One of the findings was categorized as, “Stigma & Production of Negative Discourse” which was explained saying:
“The media portray Jane/Finch as a crime-ridden neighbourhood, and the political label of “priority neighbourhood” also contributes to the negative branding of the community. This relentless stigmatization is a form of violence for youth, many of whom reject depictions of their community as troubled, but who acknowledge the challenges they face. “
Another key finding was that of “Resilient Youth / Weak Systems”, which points out, “(w)hen “systems” fail, individuals are often identified as the problem. However, despite evident systemic barriers, many Jane/Finch youth share the asset of resilience.”
Which brings us full circle. The most recent conversation about Jane and Finch was sparked by the Strong Neighbourhood Strategy, so let’s return to that. You can go through the measurements they use, one by one, and follow the line of accountability. Let’s look at walkability, this is a city planning issue. Or employment, which is shaped by a combination of investment from government and the private sector, the climate for small businesses, transportation, and the strength of labour to name a few factors.

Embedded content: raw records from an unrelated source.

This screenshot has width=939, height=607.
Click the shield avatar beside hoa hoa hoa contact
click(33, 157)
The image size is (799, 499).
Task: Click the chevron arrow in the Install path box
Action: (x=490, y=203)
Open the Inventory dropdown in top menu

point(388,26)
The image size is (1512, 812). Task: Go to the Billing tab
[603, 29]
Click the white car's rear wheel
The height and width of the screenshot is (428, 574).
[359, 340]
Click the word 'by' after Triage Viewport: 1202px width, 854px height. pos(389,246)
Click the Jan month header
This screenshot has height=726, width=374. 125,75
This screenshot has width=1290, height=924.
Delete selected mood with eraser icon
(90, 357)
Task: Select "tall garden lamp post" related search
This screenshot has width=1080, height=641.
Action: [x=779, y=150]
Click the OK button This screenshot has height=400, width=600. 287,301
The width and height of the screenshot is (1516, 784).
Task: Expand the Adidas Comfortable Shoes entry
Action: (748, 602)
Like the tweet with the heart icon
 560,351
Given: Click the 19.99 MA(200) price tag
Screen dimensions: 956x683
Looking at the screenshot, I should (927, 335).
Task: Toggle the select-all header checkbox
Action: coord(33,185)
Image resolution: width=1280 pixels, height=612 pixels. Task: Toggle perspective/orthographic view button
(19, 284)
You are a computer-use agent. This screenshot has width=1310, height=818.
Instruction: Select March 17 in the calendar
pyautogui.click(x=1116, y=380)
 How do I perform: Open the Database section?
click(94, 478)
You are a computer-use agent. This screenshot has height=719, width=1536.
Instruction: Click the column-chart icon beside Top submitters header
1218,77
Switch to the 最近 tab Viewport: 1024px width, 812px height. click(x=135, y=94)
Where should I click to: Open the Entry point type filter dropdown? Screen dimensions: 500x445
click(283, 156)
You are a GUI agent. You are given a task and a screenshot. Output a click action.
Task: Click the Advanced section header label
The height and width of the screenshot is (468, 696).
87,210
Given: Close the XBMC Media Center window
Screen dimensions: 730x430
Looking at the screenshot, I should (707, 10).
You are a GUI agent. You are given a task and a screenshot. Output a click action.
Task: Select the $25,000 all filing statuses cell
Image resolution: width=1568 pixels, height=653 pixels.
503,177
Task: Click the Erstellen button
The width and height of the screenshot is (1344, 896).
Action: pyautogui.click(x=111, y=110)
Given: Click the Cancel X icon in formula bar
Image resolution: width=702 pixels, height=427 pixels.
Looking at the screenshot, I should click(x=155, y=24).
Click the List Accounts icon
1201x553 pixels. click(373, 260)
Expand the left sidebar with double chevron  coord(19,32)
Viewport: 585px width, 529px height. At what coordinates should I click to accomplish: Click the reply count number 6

The pattern that can be found, item after item, is that the ‘score’ in each category leads back to systems and institutions, not young people living in the community. Systems and institutions are where the deficit exists, and that is where the deficit should be addressed; which can be done simultaneously as we stand beside and celebrate the young leaders in Jane and Finch and throughout the neighbourhoods of our city that make Toronto one of the most ‘livable’ cities in the world.